El 15 de junio del año siguiente, la comisión de árbitros pronunció laudo por mayoría a favor de México, pero el gobierno de Estados Unidos se negó a acatarlo. Así permaneció el asunto durante muchos años, hasta que el 30 de junio de 1962 los presidentes Adolfo López Mateos y Kennedy expidieron en México una declaración conjunta con instrucciones para encontrarle una solución al viejo problema. El 17 de julio de 1963 las cancillerías de México y Estados Unidos hicieron unas recomendaciones que contenían una transacción de compensaciones territoriales mutuas y que involucraban a El Chamizal y otras porciones  de territorios limítrofes. Respecto a El Chamizal, sólo unas 148 hectáreas de las 177 que le reconoció el laudo arbitral a México quedaron bajo su dominio. Los gobiernos de ambos países aceptaron las recomendaciones en una convención celebrada el 29 de agosto de 1963, misma que fue aprobada por el Senado de México el 26 de diciembre del mismo año.

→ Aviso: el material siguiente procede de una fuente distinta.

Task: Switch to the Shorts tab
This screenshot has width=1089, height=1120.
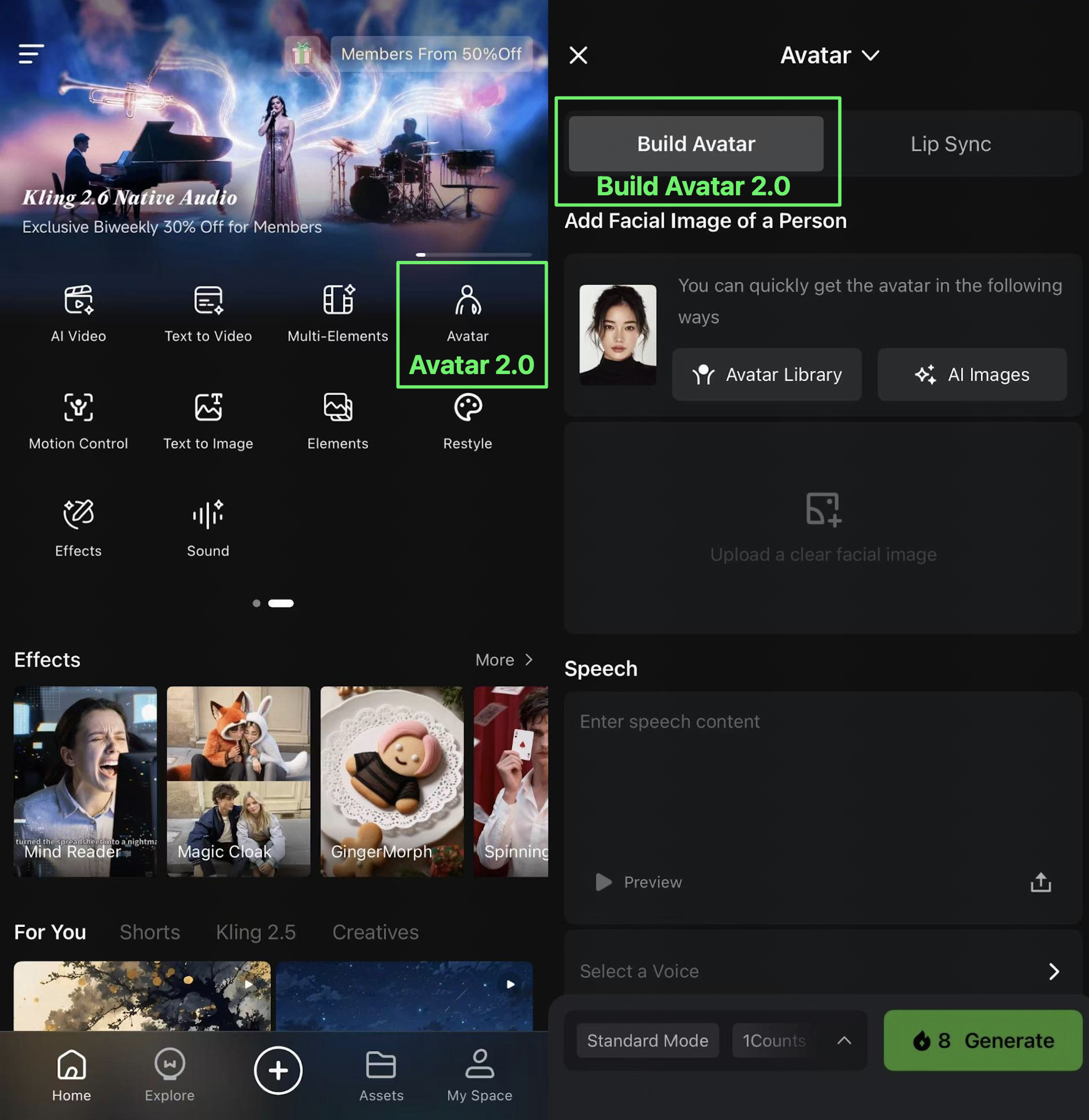Action: coord(150,932)
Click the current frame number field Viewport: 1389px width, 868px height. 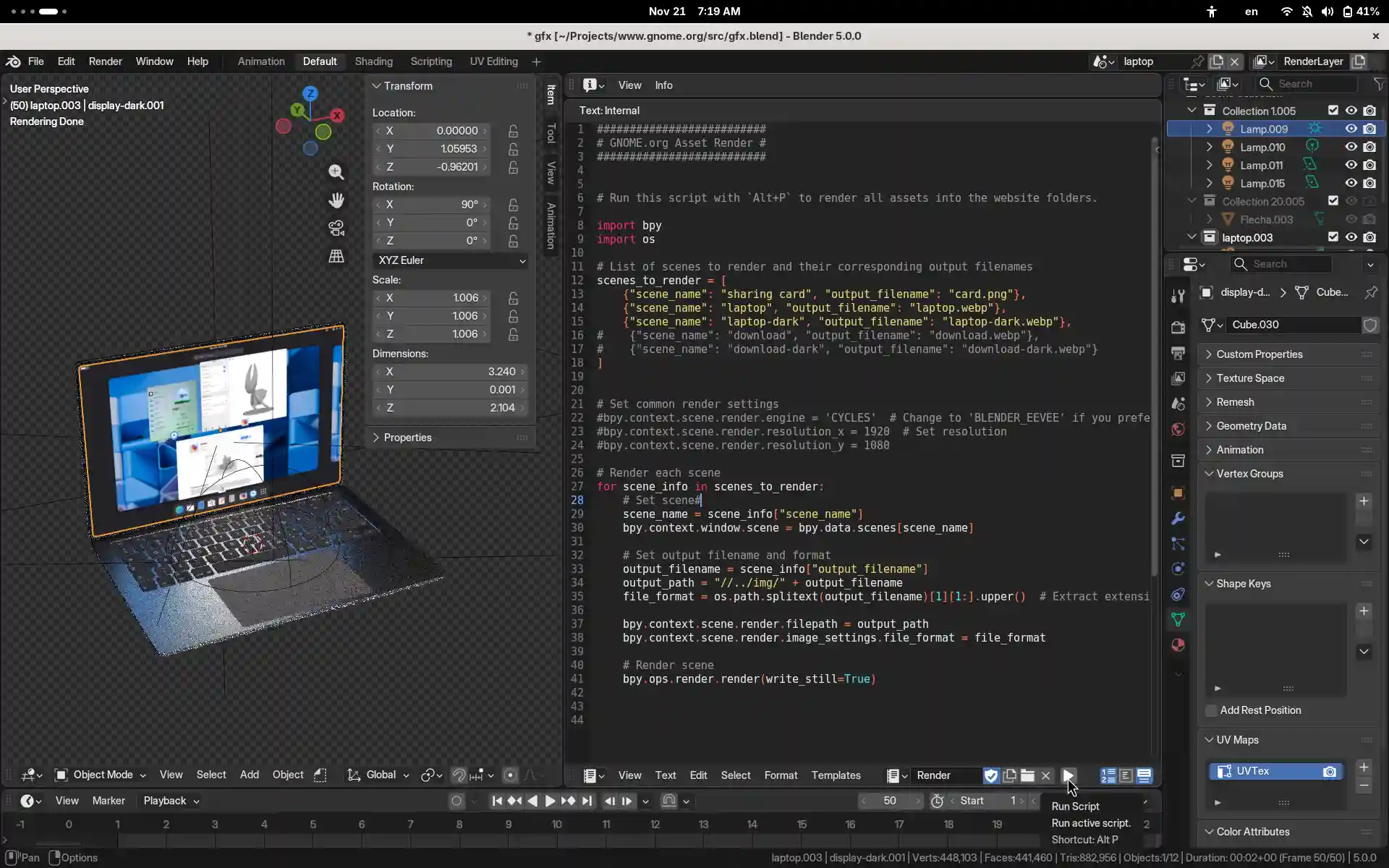point(889,801)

Los últimos cambios territoriales de importancia dieron la forma al país como lo tiene ahora: El día 7 de octubre de 1974 se decretó que los Territorios de Baja California y Quintana Roo se convirtieran en Estados de la Federación; por lo que actualmente el país se constituye por 31 Estados Unidos Mexicanos y su Distrito Federal.

Bibliografía:

O’Gorman, Edmundo, Historia de las divisiones territoriales de México, México, Porrúa, 1968 [1937].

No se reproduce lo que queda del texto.